Rep. Earl Blumenauer, chairman of the House Ways and Means trade subcommittee, recalled his efforts to make the Trans-Pacific Partnership more palatable to critics before President Donald Trump pulled the U.S. out of the deal in 2017.
That same process helped NAFTA's successor, the U.S.-Mexico-Canada Agreement, get past detractors in Congress, and could do the same for TPP should Joe Biden win the White House, Blumenauer said Wednesday.
"It absolutely makes sense for the United States to work with those countries to be able to define the rules of the road in the Pacific region and beyond," he told a virtual audience in a Q-and-A organized by the Washington International Trade Association.

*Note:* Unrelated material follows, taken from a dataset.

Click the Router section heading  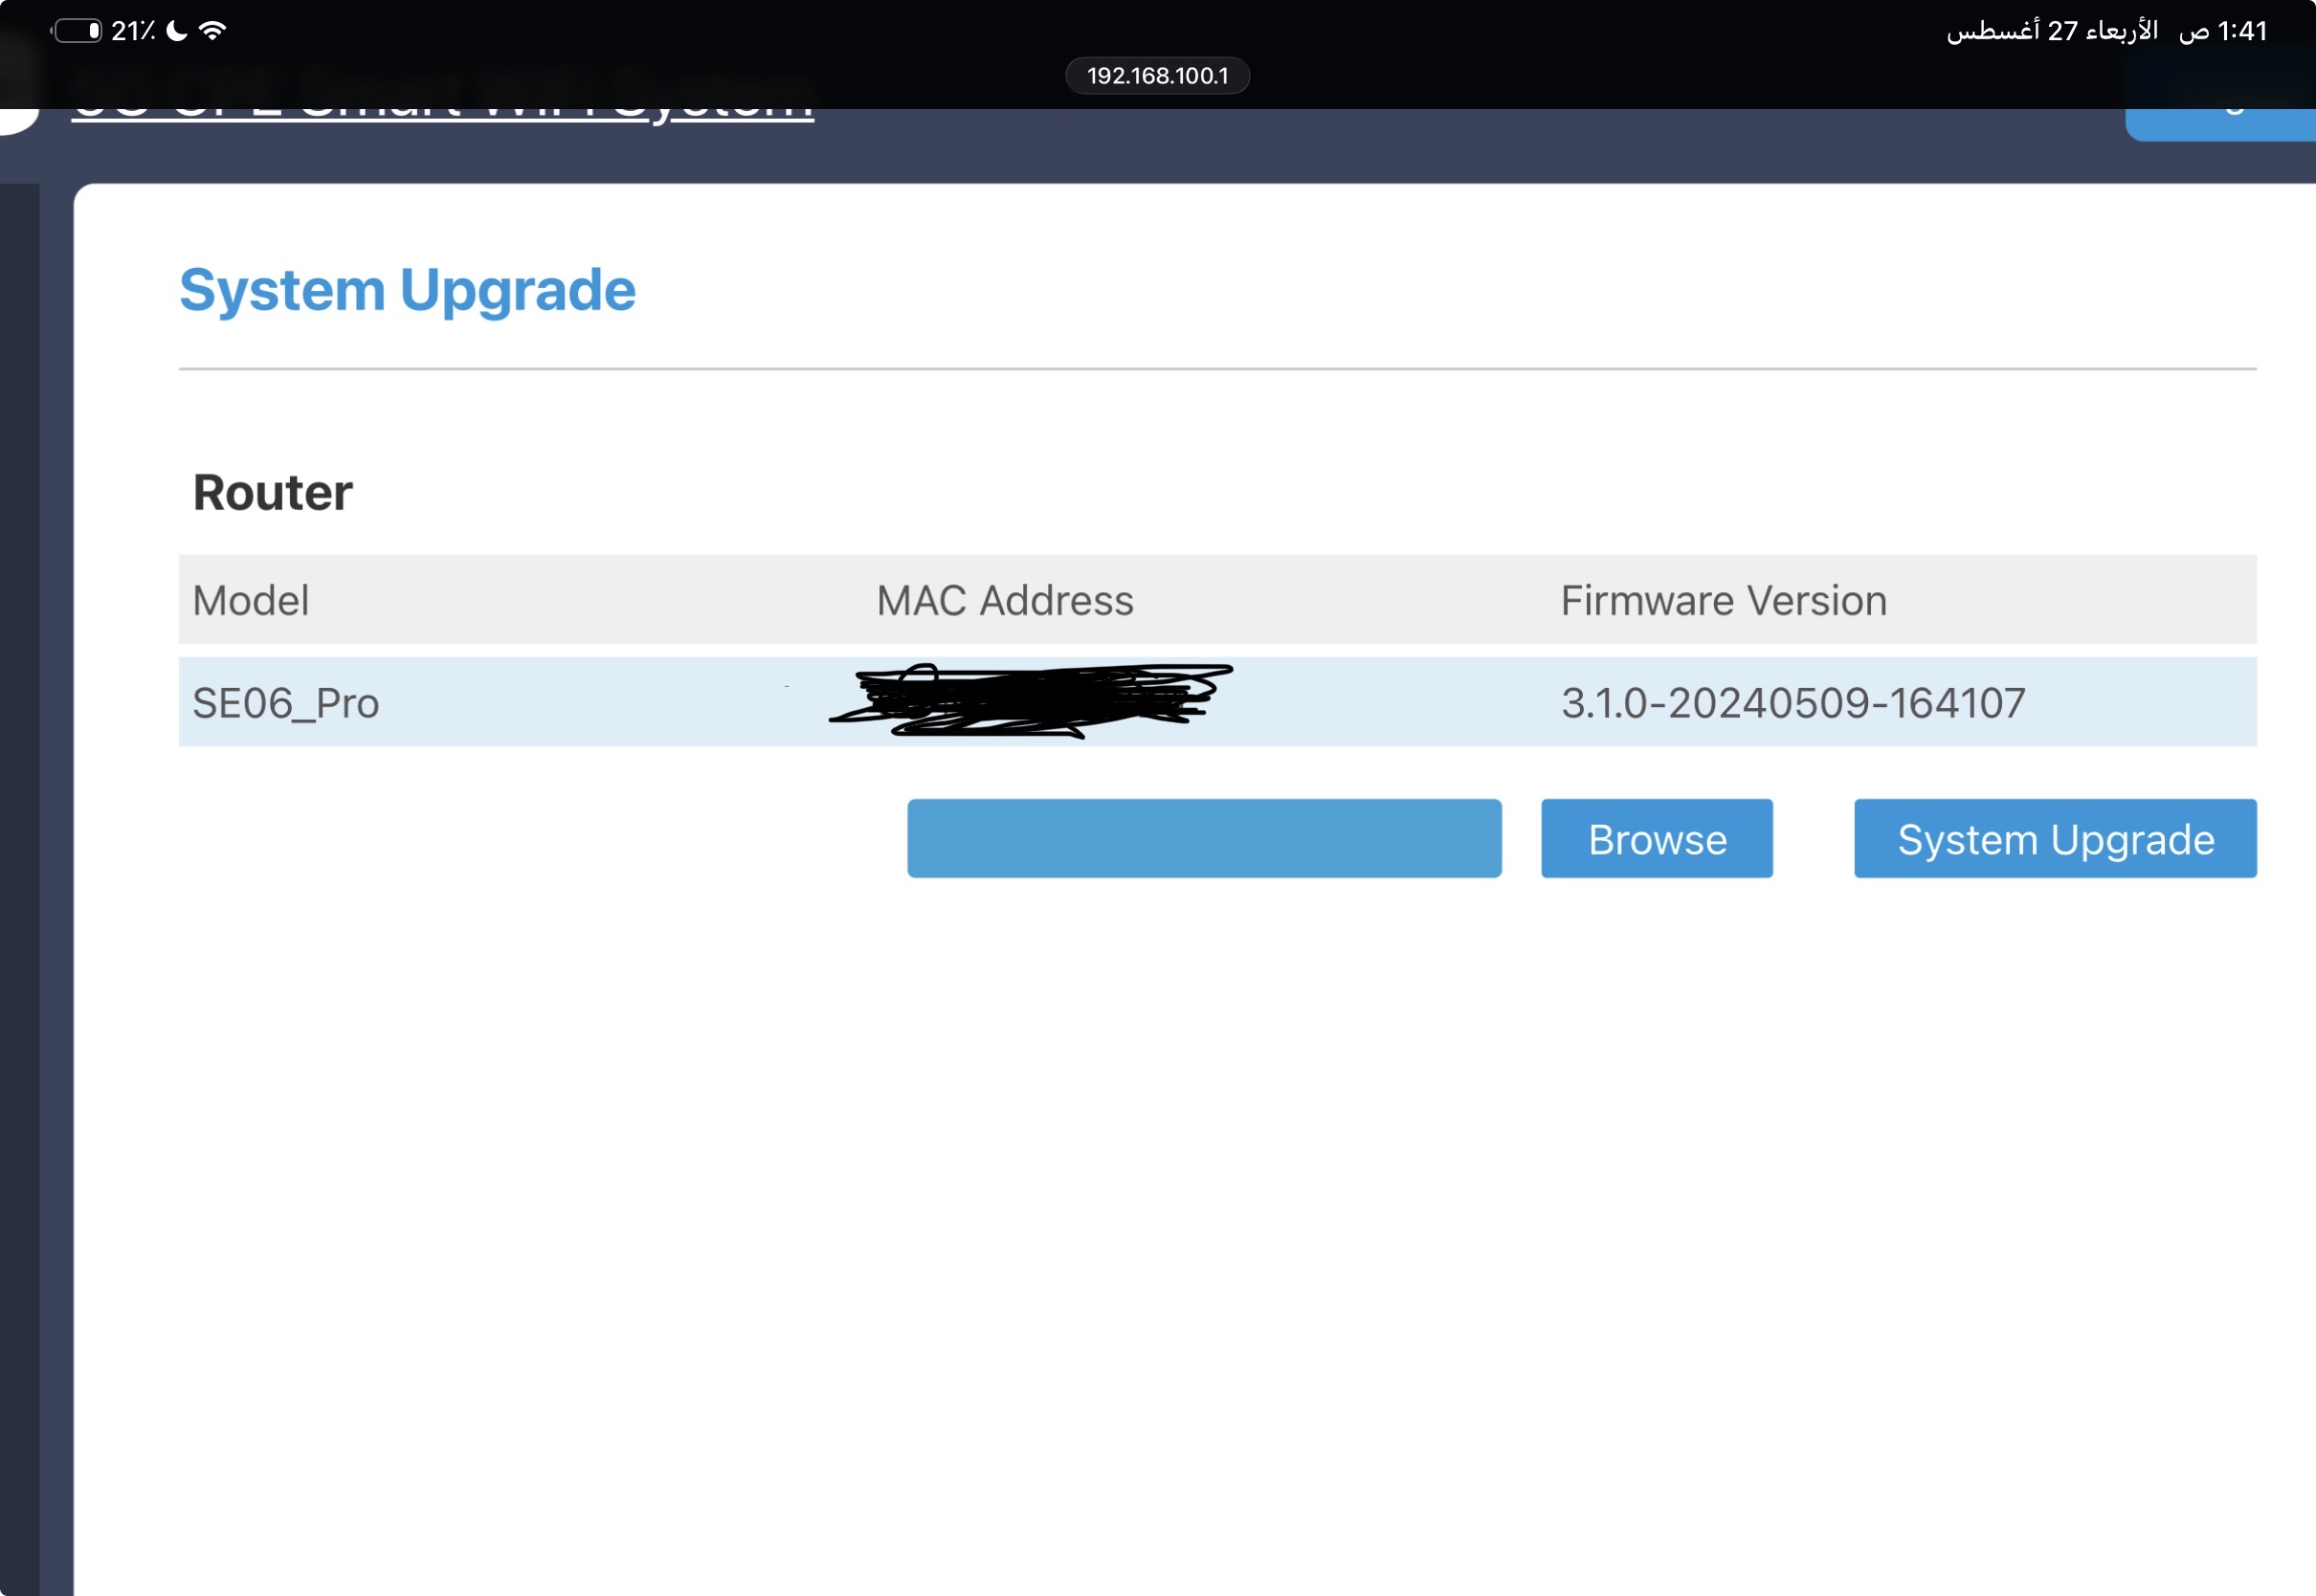272,493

Without the U.S. at the TPP table, which currently includes 11 nations including Canada, Mexico, Japan, Australia and Singapore under a modified version of the deal, China will continue to step in and "fill the void," he said.
Canada has since shelved its own free-trade efforts with China, citing in part the continuing detention of Canadians Michael Kovrig and Michael Spavor, as well as the mass incarceration of largely Muslim Uighurs and disregard for what was supposed to be a "one country, two systems" approach to its control of Hong Kong.
The detentions have widely been seen as direct retaliation for Canada's arrest in 2018 of Huawei scion and chief financial officer Meng Wanzhou, who is facing extradition to the U.S. to be tried on fraud charges over her company's dealings with Iran.
"In the final analysis, there's so much common interest that we can pursue, and being able to unite folks who share our values and our interests, I think, continues to be important," Blumenauer said.
"If we're willing to listen to the critics, if we're willing to refine the approach the same way we did with NAFTA 2.0, I think that that's an important point of departure. The United States needs to be in that game.
"Ultimately, most of those countries welcome our partnership, if not our leadership."
Biden has tried to walk a fine line between the anti-trade, protectionist sentiment that got Trump elected and the more globalist perspective of Barack Obama, his former boss, for whom TPP was a centrepiece of his administration.
Republicans have tried to lash their presidential rival to that history, while Biden has promised to renegotiate the agreement, a position he took last summer while fending off attacks from progressive critics of the deal during the Democratic primaries.
Since then, he has promised a comprehensive "Buy American" strategy aimed at winning support among those blue-collar voters who blame globalization for hollowing out the U.S. manufacturing sector and all but suffocating the country's working class.
Blumenauer suggested Wednesday that he would expect Biden, if he becomes president, to resurrect U.S. relationships with the country's most important allies, in particular as they pertain to America's need to rebuild its infrastructure.
But he also signalled that a Biden administration would need to aggressively enforce its existing trade deals, including the USMCA, in order to restore the public's faith in the ability of free trade to work for all Americans.
Democrats in Congress were staunchly opposed to the USMCA when it was first reached because of what they said was a lack of meaningful enforcement mechanisms for its more progressive language on labour standards, prescription drugs and environmental impacts.
Implementing legislation for the agreement won broad bipartisan approval in the Democrat-controlled House of Representatives late last year after several months of protracted negotiations between House Democrats and the Trump administration.
That proves the point that with the help of Congress and U.S. allies, agreements like the TPP aren't beyond repair, Blumenauer said.
"I think we have a critical opportunity to deal with some of our domestic trade woes," he said.
"We supported the revised NAFTA because of new enforcement tools. The next administration must work to fully enforce that agreement and enforce old agreements. It would do a great deal to heal the skepticism around trade, which at heart is a domestic issue."